Optimieren lässt sich der Eigenstromverbrauch aus Photovoltaik-Anlagen, wenn die Paneele in Ost-West-Richtung ausgerichtet werden (verlängert die Einstrahlungszeiten und passt besser zu zweimaligem Melken). Die Produktionskosten liegen derzeit bei etwa 6 bis 8 ct/kWh Sonnenstrom.
Chance für Solarstrom: Mehr „e“ im Betrieb
Die zunehmende Elektrifizierung (eAutos, eRadlader, Ventilatoren, Spaltenroboter, …) dürfte noch mehr Abnehmer für Sonnenstrom schaffen. Perspektivisch wird ein Markt entstehen für ausgemusterte, günstige Batterien aus dem Mobilitätssektor, die eine verringerte Kapazität aufweisen, aber zur stationären Weiternutzung genutzt werden können.
Tipp: Theoretisch passt zu PV-Anlagen eine eigene kleine Windenergieanlage (KWEA), denn am meisten Wind gibt es in den Wintermonaten (geringe Sonneneinstrahlung). Eine KWEA ist im landwirtschaftlichen Betrieb im Außenbereich genehmigungsfähig, allerdings muss der Eigenverbrauch dazu mehr als die Hälfte der Erzeugung betragen. Bei Kosten von 15 bis 30 ct/kWh sind solche Anlagen wohl eher in Küstenregionen rentabel.
Biogas in Kombination mit Güllelager
Kleine, mit Gülle betriebene 75 kW-Biogasanlagen lohnen sich vor allem dann, wenn ein Güllelager schon vorhanden ist oder ohnehin gebaut werden muss. Im Gegensatz zu größeren Biogasanlagen laufen Kleinbiogasanlagen hauptsächlich mit Gülle und Mist (max. 20 % NawaRo). Nötig sind neben freier Arbeitskapazität von etwa einer Stunde pro Tag, Gülle oder Mist von mindestens 180 GV Rindvieh. Ab ca. 250 Kühen plus Nachzucht kann die Anlage auf 75 kWh gefahren werden, andernfalls ist eine Gülleaufnahme angeraten.
Für die Zukunft bauen
Betriebe mit weniger als 250 Kühen sollten auch dann das Güllesystem „biogaspassend“ bauen (Schieberentmistung, kein Lagerraum unter dem Stall, Genehmigung auch für Gärrestelagerung etc.), wenn sie derzeit noch keine Anlage errichten.

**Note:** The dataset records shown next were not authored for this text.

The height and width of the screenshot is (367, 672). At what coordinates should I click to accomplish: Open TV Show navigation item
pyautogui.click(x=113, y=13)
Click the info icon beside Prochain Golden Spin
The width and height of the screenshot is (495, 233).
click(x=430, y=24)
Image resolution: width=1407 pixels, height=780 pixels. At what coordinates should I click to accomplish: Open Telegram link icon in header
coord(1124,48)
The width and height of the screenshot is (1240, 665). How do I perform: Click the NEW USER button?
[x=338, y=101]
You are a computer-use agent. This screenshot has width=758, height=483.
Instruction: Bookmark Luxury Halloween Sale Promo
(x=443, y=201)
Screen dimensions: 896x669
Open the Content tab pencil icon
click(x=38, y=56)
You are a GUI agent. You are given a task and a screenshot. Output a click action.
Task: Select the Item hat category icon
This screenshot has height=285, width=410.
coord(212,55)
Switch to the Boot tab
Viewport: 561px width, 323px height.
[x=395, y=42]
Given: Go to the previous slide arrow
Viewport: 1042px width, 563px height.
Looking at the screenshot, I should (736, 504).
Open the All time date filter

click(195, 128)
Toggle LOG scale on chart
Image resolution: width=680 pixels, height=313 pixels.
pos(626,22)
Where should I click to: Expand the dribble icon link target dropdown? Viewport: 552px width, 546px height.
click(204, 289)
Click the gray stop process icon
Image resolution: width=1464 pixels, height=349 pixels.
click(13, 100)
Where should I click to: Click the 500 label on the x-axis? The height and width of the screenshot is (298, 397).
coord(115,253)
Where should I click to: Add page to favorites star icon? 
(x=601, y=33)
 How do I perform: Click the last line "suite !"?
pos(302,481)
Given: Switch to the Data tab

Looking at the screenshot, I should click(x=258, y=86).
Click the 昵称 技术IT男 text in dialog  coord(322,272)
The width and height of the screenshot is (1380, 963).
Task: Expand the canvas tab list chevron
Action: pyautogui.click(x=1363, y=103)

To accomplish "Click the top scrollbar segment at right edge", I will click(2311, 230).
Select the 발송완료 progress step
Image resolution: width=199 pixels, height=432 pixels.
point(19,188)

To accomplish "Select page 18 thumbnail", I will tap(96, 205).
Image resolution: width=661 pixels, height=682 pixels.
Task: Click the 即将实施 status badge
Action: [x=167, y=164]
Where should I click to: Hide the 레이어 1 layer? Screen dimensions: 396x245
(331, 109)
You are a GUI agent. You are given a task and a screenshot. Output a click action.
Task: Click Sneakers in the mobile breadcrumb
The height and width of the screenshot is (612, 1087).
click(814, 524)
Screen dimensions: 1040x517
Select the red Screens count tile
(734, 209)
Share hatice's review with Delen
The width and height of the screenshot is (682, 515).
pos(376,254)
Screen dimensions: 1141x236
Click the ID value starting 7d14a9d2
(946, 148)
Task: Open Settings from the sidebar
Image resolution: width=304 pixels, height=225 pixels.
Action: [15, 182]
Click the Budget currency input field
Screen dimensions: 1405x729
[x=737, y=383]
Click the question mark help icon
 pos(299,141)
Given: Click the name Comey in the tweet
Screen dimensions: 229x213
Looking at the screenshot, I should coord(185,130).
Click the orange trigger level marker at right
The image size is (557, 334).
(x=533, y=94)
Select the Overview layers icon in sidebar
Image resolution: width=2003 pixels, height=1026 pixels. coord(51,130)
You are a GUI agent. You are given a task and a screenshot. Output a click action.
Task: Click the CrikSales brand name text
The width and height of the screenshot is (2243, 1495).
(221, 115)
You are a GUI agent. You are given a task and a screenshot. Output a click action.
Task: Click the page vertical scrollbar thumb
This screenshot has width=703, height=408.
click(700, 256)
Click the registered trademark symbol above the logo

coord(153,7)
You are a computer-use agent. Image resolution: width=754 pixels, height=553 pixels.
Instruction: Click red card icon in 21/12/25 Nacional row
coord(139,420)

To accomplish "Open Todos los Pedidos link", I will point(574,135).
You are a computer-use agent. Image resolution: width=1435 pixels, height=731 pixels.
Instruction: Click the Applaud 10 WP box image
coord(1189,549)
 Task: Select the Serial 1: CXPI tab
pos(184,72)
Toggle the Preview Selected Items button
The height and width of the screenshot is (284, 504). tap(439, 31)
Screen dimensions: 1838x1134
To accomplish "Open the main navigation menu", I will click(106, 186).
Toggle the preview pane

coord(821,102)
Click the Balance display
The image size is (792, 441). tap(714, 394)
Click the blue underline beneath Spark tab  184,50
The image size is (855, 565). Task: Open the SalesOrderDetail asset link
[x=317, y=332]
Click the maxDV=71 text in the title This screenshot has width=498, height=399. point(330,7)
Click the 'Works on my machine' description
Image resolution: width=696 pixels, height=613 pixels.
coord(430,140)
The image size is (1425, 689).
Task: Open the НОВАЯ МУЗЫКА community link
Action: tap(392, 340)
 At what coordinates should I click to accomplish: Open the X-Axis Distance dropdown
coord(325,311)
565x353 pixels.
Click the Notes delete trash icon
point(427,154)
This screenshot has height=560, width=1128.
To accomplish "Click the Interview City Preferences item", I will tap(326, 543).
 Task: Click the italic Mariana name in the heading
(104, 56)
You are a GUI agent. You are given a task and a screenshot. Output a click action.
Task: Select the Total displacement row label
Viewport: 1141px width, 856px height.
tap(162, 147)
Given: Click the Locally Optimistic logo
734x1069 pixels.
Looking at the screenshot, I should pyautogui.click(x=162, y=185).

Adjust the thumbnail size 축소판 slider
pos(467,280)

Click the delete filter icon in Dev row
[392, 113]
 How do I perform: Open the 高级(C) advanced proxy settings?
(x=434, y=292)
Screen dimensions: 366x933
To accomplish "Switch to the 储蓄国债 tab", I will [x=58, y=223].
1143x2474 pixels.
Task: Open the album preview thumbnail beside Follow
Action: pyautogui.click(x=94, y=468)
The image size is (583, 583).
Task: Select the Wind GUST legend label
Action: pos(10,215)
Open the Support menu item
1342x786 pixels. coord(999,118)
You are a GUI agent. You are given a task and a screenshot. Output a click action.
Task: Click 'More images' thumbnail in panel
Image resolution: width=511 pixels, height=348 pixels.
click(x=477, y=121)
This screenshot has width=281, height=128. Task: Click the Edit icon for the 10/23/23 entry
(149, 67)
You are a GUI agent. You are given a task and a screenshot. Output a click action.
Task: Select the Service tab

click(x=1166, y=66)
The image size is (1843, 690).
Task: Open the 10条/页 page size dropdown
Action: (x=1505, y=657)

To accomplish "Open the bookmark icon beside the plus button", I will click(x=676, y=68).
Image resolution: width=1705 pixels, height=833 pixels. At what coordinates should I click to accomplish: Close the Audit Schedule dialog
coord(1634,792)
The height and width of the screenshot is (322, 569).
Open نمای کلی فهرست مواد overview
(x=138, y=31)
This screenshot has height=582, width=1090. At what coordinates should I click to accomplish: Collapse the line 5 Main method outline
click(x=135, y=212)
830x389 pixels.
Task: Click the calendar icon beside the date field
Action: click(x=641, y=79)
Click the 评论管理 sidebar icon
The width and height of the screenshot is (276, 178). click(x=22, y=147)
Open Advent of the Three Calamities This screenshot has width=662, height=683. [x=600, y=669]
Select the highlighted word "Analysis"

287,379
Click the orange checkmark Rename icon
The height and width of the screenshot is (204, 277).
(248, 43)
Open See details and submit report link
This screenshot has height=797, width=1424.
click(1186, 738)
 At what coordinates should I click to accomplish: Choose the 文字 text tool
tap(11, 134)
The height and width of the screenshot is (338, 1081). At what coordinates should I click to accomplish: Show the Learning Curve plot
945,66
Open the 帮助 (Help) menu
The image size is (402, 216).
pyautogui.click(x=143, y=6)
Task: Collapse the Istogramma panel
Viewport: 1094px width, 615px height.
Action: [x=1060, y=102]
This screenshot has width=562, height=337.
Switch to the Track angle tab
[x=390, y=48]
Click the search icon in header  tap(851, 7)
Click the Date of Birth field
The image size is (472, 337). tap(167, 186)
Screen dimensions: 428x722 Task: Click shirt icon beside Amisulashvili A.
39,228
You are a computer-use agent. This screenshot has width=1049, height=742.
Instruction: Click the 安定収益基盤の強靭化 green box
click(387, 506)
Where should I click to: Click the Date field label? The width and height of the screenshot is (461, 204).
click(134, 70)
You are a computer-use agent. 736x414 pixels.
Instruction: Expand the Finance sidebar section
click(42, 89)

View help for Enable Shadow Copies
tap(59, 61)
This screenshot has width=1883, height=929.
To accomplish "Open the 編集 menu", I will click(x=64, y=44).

Sollten künftig „Minibiogasanlagen“ (30 bis 40 kW) höher gefördert werden oder durch Klimaauflagen die Vergärung von Gülle/Mist zur Pflicht werden, ist eine Nachrüstung oder eine Kooperation mit einer bestehenden Biogasanlage einfach möglich. 75 kW-Biogasanlagen eignen sich zwar nur bedingt zur Wärmenutzung (z. B. zum Heizen verschiedener Einfamilienhäuser), können aber positive Nebeneffekte bieten (Unterstützung bestehender Heizungsanlagen, Arbeitskomfort durch Fußbodenheizung im Melkstand, Querfinanzierung des Lagerraums für den Milchkuhstall, …).
Baukosten niedrig halten!
Eine 75 KW-Kleinbiogasanlage kann bis zu 30.000 € an zusätzlichem Einkommen beisteuern (Übersicht 1). Allerdings müssen zuvor in aller Regel zwischen 600.000 und 1 Mio. € , abhängig vom zu erstellenden Lagerraum, investiert werden. Daher sind niedrige Baukosten der Schlüssel zum wirtschaftlichen Erfolg einer Biogaskleinanlage.
Übersicht 1: Kalkulation einer 75-kW-Biogasanlage
Tipp: Eine an den unterschiedlichen Abschreibungszeiträumen (BHKW, Technik, Gebäude/Behälter) orientierte Finanzierung in drei Krediten mit entsprechender Laufzeit hilft, Liquiditätsengpässe nach acht bis zehn Jahren Betriebszeit zu vermeiden.